▶ _Written exercise_: Transcribe the material word for word from its beginning through the line containing "Tohoku (252, 122)", including that line, and leave out the pictures.

▶ _Dataset content_:
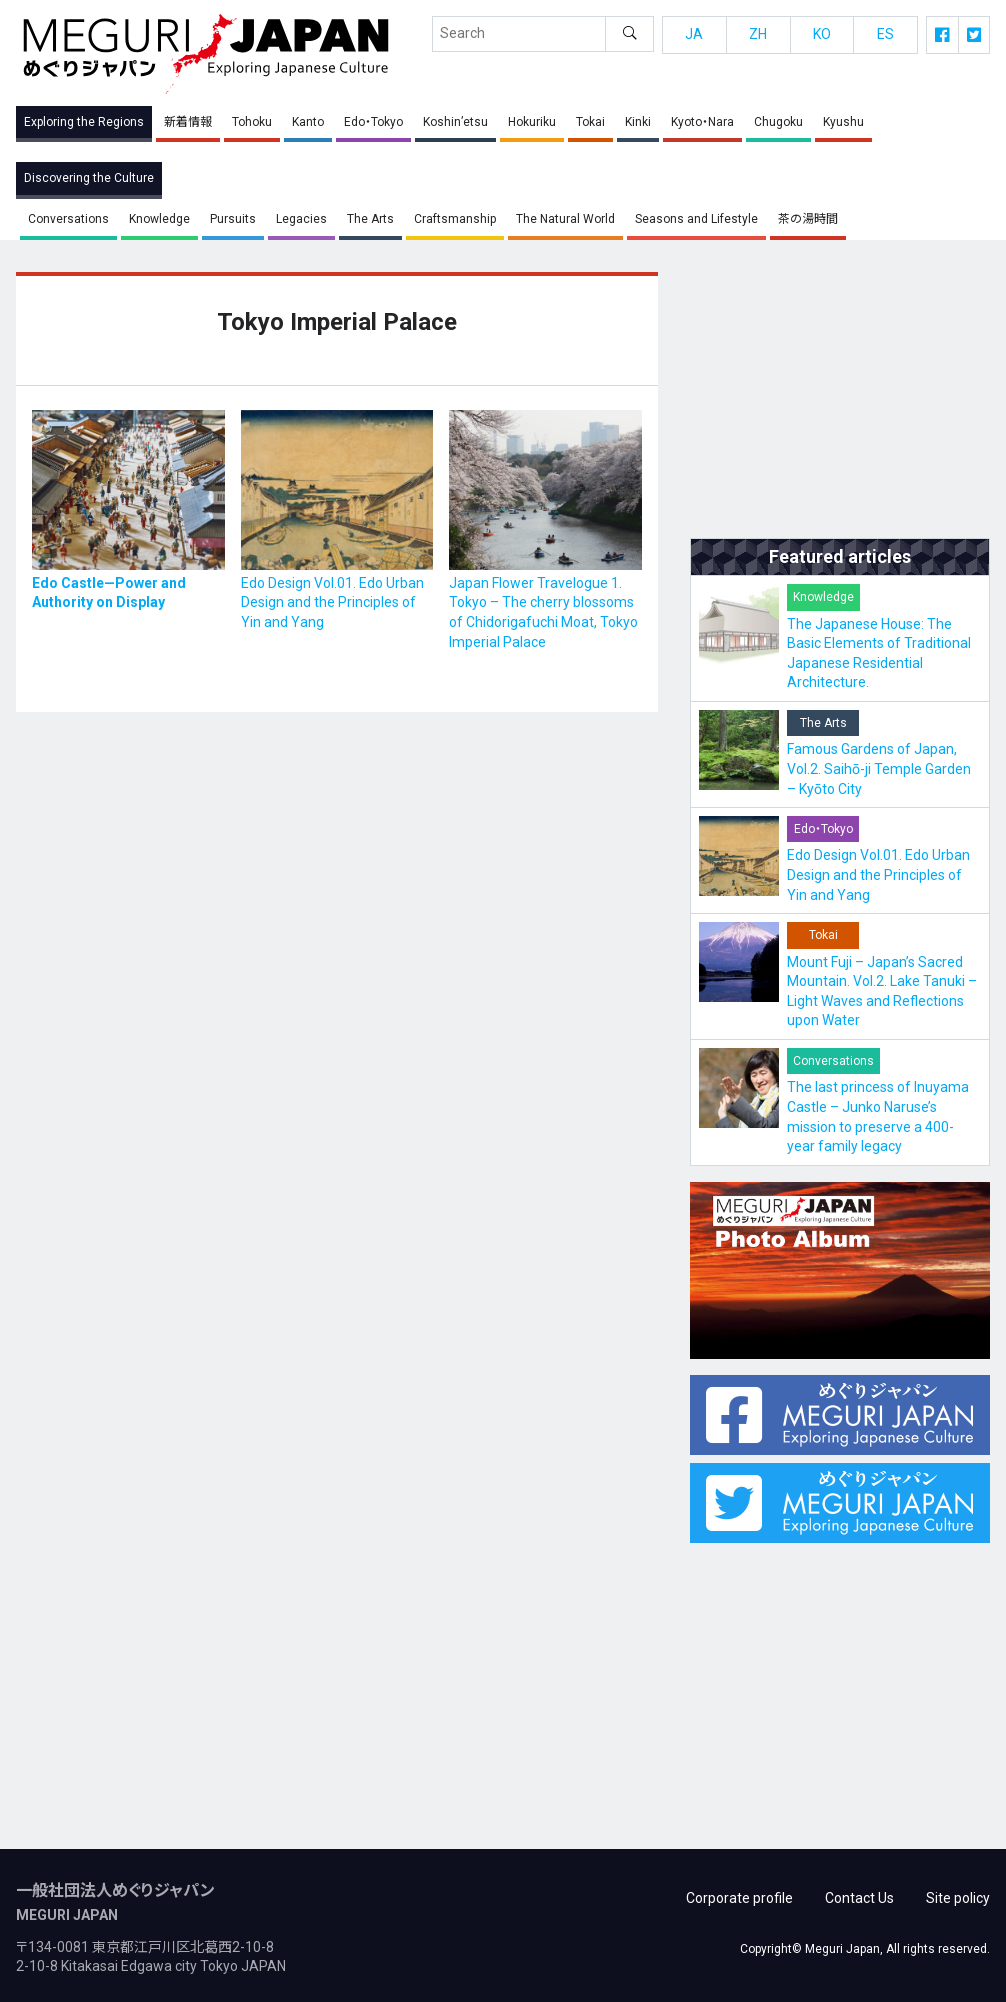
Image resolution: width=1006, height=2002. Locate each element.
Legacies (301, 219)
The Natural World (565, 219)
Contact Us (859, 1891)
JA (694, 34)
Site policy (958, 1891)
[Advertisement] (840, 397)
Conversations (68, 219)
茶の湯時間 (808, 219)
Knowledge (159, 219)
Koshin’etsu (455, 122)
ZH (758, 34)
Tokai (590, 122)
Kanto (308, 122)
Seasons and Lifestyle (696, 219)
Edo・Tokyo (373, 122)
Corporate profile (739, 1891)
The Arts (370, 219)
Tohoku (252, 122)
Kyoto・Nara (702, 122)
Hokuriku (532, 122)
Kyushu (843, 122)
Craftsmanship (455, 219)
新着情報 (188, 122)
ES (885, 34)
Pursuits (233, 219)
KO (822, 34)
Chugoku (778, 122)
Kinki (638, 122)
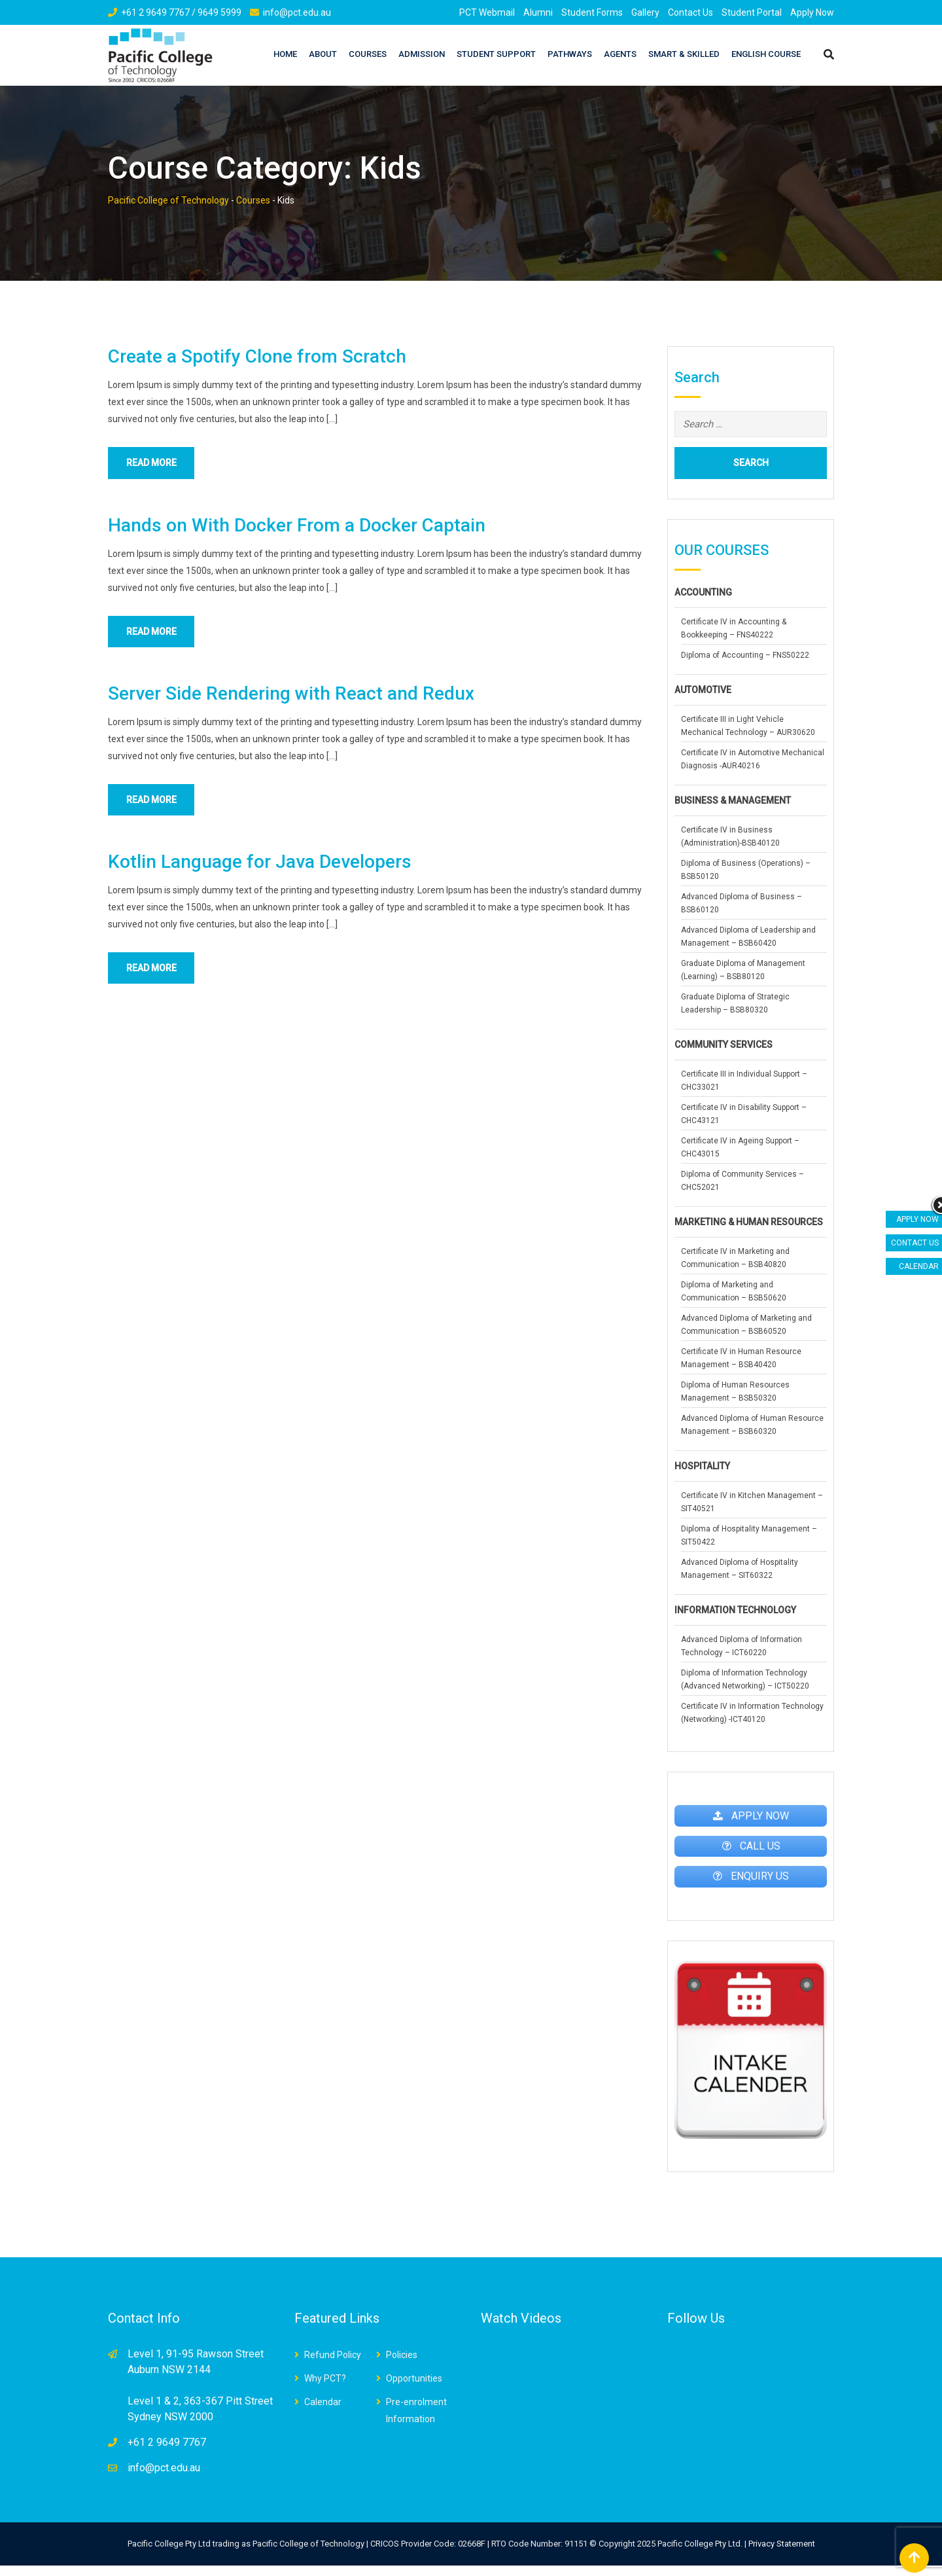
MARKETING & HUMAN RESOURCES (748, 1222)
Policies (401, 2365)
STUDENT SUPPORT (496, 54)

▶ _The response_:
Image resolution: width=1006, height=2002. Locate each element.
Legacies (301, 219)
The Natural World (565, 219)
Contact Us (859, 1891)
JA (694, 34)
Site policy (958, 1891)
[Advertisement] (840, 397)
Conversations (68, 219)
茶の湯時間 (808, 219)
Knowledge (159, 219)
Koshin’etsu (455, 122)
ZH (758, 34)
Tokai (590, 122)
Kanto (308, 122)
Seasons and Lifestyle (696, 219)
Edo・Tokyo (373, 122)
Corporate profile (739, 1891)
The Arts (370, 219)
Tohoku (252, 122)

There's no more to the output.